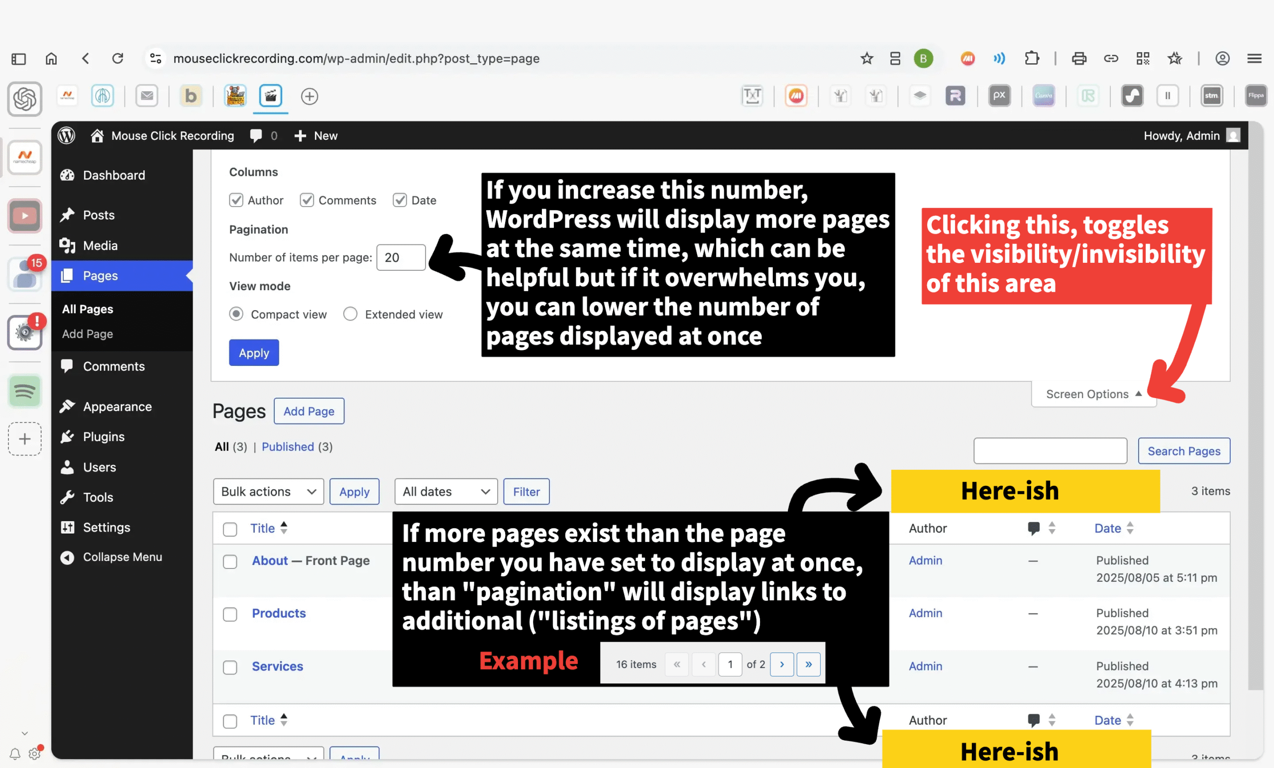The width and height of the screenshot is (1274, 768).
Task: Bookmark page with star icon
Action: 867,58
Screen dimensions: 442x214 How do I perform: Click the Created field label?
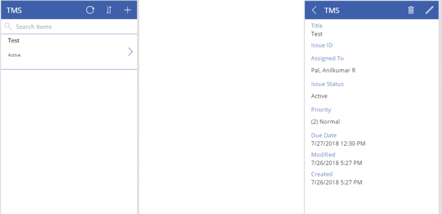(321, 174)
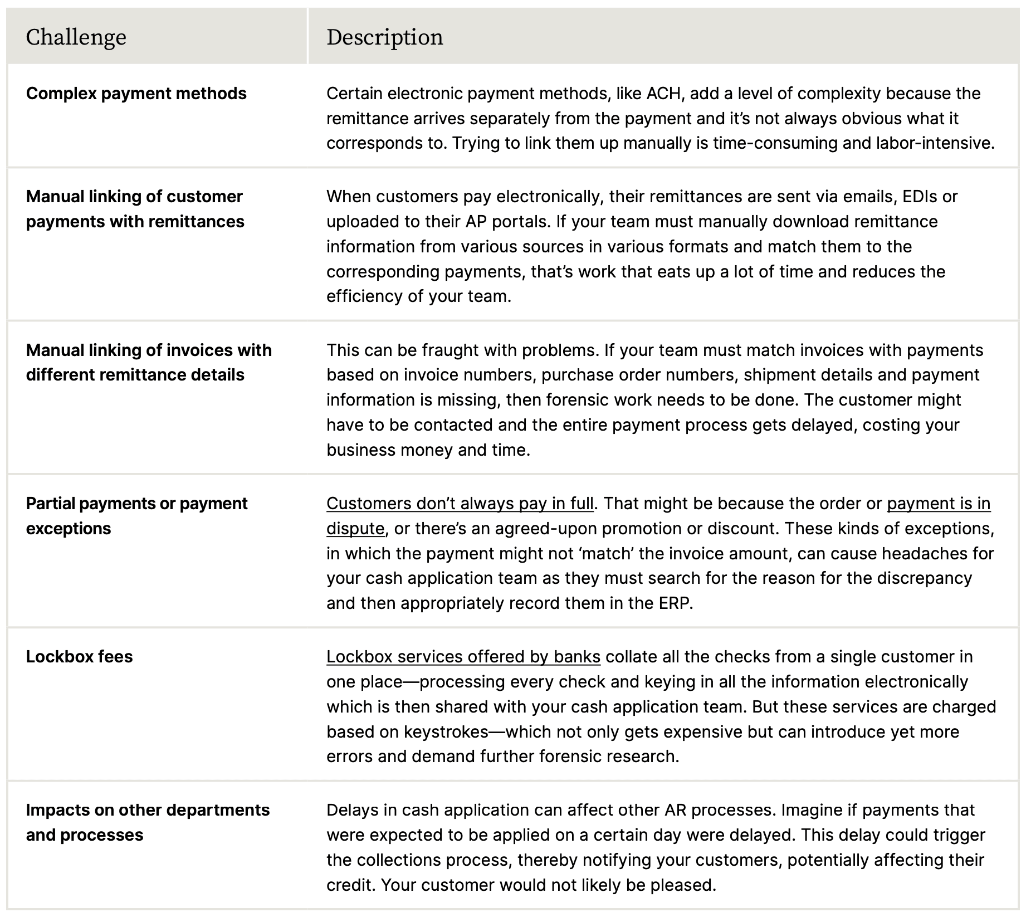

**********

— Task description —
Recast the listing above as a Markdown table with the columns Row and Text, one numbered row per line and no blank lines. Leave the pictures out.

— The result —
| Row | Text |
|---|---|
| 1 | The width and height of the screenshot is (1274, 768). |
| 2 | Task: Bookmark page with star icon |
| 3 | Action: 867,58 |
| 4 | Screen dimensions: 442x214 How do I perform: Click the Created field label? |
| 5 | (321, 174) |